The court issued a final ruling without holding a hearing, and without explaining the decision in a case it had studied for only a little over a week.
Anne Arundel County Republican and Democratic organizations had brought the suit, complaining that the plan split the county into four districts.
In a one-line order, the court said it agreed with a ruling issued last December by a special three-judge U.S. District Court in Baltimore in favor of the new districting plan drawn up last fall by the Maryland General Assembly. One justice, John Paul Stevens, dissented, arguing that the court should have held a hearing before reaching a decision.
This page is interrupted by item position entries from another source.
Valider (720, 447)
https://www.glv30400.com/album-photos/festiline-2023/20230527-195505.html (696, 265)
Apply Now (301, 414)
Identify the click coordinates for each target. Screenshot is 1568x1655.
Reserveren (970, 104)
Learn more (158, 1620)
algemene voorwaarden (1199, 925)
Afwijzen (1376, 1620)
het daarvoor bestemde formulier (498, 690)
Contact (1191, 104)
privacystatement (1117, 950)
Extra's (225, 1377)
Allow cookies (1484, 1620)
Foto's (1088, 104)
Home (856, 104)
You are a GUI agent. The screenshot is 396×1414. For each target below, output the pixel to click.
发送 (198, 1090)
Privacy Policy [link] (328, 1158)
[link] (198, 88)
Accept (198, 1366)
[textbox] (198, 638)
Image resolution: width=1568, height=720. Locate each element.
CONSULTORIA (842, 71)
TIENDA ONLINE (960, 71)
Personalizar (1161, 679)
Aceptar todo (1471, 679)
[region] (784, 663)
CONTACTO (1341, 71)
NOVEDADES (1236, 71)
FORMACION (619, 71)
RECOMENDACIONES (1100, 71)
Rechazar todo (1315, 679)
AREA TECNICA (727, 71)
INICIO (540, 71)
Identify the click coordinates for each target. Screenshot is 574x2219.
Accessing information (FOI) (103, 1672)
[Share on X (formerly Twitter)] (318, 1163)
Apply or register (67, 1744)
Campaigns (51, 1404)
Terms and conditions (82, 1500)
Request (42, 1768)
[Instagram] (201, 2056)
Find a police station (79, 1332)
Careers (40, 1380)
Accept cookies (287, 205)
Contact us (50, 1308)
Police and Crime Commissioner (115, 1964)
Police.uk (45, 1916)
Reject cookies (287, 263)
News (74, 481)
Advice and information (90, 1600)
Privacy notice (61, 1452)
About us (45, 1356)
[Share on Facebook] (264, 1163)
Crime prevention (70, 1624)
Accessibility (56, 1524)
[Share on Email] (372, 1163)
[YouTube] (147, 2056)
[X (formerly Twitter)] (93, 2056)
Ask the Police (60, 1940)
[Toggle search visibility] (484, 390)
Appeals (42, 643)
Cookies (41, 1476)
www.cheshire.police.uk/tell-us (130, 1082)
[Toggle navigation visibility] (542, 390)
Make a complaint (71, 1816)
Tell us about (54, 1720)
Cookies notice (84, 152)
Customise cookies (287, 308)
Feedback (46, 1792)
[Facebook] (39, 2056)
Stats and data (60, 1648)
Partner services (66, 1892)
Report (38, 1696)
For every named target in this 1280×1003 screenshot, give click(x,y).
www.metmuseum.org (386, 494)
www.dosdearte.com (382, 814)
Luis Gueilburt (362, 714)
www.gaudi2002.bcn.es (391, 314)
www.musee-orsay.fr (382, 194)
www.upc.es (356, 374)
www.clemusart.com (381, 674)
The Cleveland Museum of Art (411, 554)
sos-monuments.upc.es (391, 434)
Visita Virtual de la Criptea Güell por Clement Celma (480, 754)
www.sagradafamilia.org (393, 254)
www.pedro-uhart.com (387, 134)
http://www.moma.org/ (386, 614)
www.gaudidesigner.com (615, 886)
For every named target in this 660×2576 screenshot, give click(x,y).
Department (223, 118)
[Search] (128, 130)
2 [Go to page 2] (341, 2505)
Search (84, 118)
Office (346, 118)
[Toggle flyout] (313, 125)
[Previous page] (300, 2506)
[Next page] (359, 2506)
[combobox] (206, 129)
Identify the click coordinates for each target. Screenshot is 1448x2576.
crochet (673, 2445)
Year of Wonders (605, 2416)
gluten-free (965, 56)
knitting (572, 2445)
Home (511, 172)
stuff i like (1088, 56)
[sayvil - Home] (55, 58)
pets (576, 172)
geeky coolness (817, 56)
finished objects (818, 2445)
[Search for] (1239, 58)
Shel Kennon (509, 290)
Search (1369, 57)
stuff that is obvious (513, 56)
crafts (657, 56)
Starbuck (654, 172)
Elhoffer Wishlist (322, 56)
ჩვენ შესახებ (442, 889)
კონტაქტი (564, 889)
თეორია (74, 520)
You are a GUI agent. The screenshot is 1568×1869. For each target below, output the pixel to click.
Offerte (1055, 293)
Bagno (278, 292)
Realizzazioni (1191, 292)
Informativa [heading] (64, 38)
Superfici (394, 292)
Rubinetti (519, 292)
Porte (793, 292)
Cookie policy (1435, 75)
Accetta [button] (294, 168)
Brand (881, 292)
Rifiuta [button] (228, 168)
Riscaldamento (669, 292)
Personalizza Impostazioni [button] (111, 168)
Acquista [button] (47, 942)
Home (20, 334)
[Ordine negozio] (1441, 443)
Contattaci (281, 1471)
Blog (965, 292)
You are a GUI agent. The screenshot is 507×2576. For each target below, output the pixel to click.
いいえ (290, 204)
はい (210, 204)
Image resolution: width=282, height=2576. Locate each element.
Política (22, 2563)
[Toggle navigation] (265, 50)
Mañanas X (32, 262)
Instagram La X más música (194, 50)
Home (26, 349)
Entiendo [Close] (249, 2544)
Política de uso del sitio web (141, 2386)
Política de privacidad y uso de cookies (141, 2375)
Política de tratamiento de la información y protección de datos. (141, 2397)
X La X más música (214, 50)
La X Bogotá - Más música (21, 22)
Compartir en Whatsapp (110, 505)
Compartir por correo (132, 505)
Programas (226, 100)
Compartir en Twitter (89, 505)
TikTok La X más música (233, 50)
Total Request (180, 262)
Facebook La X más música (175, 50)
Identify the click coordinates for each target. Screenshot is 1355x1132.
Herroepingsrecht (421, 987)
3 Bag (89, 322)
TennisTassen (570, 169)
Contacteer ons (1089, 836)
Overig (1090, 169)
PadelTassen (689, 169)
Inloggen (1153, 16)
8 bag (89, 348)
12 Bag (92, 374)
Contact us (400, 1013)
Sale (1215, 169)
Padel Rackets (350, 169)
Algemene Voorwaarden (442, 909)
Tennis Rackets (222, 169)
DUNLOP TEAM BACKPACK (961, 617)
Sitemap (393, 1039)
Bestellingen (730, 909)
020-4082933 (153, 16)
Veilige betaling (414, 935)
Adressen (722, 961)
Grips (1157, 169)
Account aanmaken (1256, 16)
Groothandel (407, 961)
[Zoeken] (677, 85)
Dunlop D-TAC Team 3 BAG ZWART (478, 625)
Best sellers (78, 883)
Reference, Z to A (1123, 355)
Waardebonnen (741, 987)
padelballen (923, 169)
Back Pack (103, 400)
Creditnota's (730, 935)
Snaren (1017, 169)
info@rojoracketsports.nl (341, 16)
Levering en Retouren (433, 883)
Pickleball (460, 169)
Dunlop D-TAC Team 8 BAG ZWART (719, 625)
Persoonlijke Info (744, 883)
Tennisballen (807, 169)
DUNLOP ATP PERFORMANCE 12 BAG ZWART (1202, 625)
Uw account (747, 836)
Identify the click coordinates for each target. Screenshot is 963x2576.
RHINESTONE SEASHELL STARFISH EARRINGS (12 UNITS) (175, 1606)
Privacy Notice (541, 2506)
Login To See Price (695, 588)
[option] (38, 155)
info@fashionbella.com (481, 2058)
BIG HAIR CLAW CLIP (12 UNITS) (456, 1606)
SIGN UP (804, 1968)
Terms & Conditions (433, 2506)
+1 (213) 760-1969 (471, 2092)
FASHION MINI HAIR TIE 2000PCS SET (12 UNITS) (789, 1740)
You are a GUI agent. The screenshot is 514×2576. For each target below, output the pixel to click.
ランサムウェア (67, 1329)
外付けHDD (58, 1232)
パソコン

Kevin Igoe, executive director of the Maryland Republican Party, said the court's decision was not unexpected. He said the court had ruled on the issue of numerical differences in the population of each district and not on the political questions.
Laura G. Treffer, chair of the Anne Arundel Republican Party, said she was "disappointed" but resigned to the court's decision. "We're just going to have to live with it -- for 10 years," she said. The high court's decision to rule without a full-blown review of the political facts tended to provide more protection for incumbent office holders who tend to exercise considerable control over the line-drawing process, she said.
The redistricting of the state's House delegation was required after the 1990 census. The first representatives from the new districts will be chosen in this year's election on Nov. 3. Among the changes made by the General Assembly was the creation of a new district in the Washington suburbs with a majority of black voters. One of Maryland's eight representatives, Kweisi Mfume, D-7th, is black. A second black representative would bring the makeup of the delegation into line with the proportion of blacks in Maryland's population as a whole.
In creating the new district, the General Assembly put parts of Anne Arundel County into four congressional districts. The federal court in Baltimore commented that that gesture was "perhaps enough to raise eyebrows," but not enough to make the new plan unconstitutional.
The plan also drew new boundary lines to help insure the re-election of Democratic Rep. Steny H. Hoyer, D-5th, who holds a key leadership post in the House.
The map will also aid the re-election of incumbents Benjamin L. Cardin, D-3rd, and Helen D. Bentley, R-2nd. And it gives Tom McMillen, D-4th, enough Democrats from his old Anne Arundel-based district to give him a shot at winning in the new, Eastern Shore-dominated 1st District.
The plan was challenged in federal court by the Republican and Democratic central committees in Anne Arundel County, joined by five individual voters there.
The federal panel that upheld the plan said the General Assembly could have drawn up new districts that came closer to achieving equality of population. But it said the state had succeeded in defending the plan's deviations from strict equality.
The plan wound up as it did, the federal court concluded, because the legislature wanted to keep intact the three major regions of Maryland around the center -- the Eastern Shore, Southern Maryland and Western Maryland -- to help incumbents keep their seats, and to create a district dominated by black voters.
Those are "legitimate state goals," the federal court concluded.
The challengers, argued that the legislature had no power to create a black-majority district when there was no proof of prior racial discrimination in voting, lacked power to create "safe" seats for incumbents and had no authority to try to control elections by the placing voters in specific districts according to the way they had voted in the past.
The Supreme Court did not react to any one of those challenges, confining itself to a simple ruling upholding the districting plan.